Eric Deschodt et Jean-Claude Lattès ont uni talent, savoir historique et imagination pour nous conter dans un long et beau roman une grande aventure presque authentique de traîtrise et de guerre, d'amour et de mort.

L'histoire se déroule en l'an 1495 de l'ère chrétienne, en Inde du Sud, dans le Kérala, à Cochin et à Calicut, deux petits royaumes prospères et concurrents où règnent en "frères" ennemis les rois GodaVarma, personnage bien falot, et le Samorin, plus lucide et plus désintéressé.

Ce roman, que traverse une foule de personnages, s'ouvre  et se referme comme une boucle sur deux êtres hors du commun. Toujours présents, ils sont comme les miroirs du roman. L'un est le brahmane Krishna, confident du roi de Cochin, homme multiple, à la fois espion, astronome, astrologue et devin, un sage omniscient et omnivoyant dont le journal éclairera le lecteur sur les mystères et les non-dits. L'autre est la fascinante danseuse Shobita, celle que l'on dit la plus belle, celle dont la culture et le raffinement rayonnent au-delà du Kérala. Elle est la grande amoureuse que tous les hommes désirent, mais, elle, ne danse que pour son seul dieu.

Tous deux observeront, lucides et sereins, les événements tragiques qui, jusqu'au dénouement, abîment les êtres et les choses autour d'eux ; puis, désabusés, ils s'éloigneront de toute agitation humaine et deviendront, en fusion totale avec le monde "des statues vivantes tendues vers l'éternité" dans un espace où Krishna s'enfermera dans la solitude et le silence tandis que Shobita essaiera, seule, d'être au plus près de Dieu, "son seul amant".

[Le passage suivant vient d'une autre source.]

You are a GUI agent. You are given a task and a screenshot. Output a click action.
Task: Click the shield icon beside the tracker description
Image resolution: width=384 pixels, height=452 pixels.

Entre ces deux pôles d'ouverture et de fermeture du roman, des hommes en effet s'agitent : ethnies diverses, castes au nombre de 350, quatre religions : hindous aux 30.000 dieux; juifs, musulmans et chrétiens monothéistes. Tous vivent côte à côte : "une place pour chacun et chacun à sa place". Chacun honore ses dieux, suit ses rites, obéit à ses règles, développe avec profit le commerce du poivre. Des destins collectifs et individuels se rencontrent, se croisent, se mêlent ou s'écartent. Le pays est beau. C'est une sorte d'Eden d'eau et d'arbres, de fleuve et de mer, de soleil aussi et il y fait bon vivre.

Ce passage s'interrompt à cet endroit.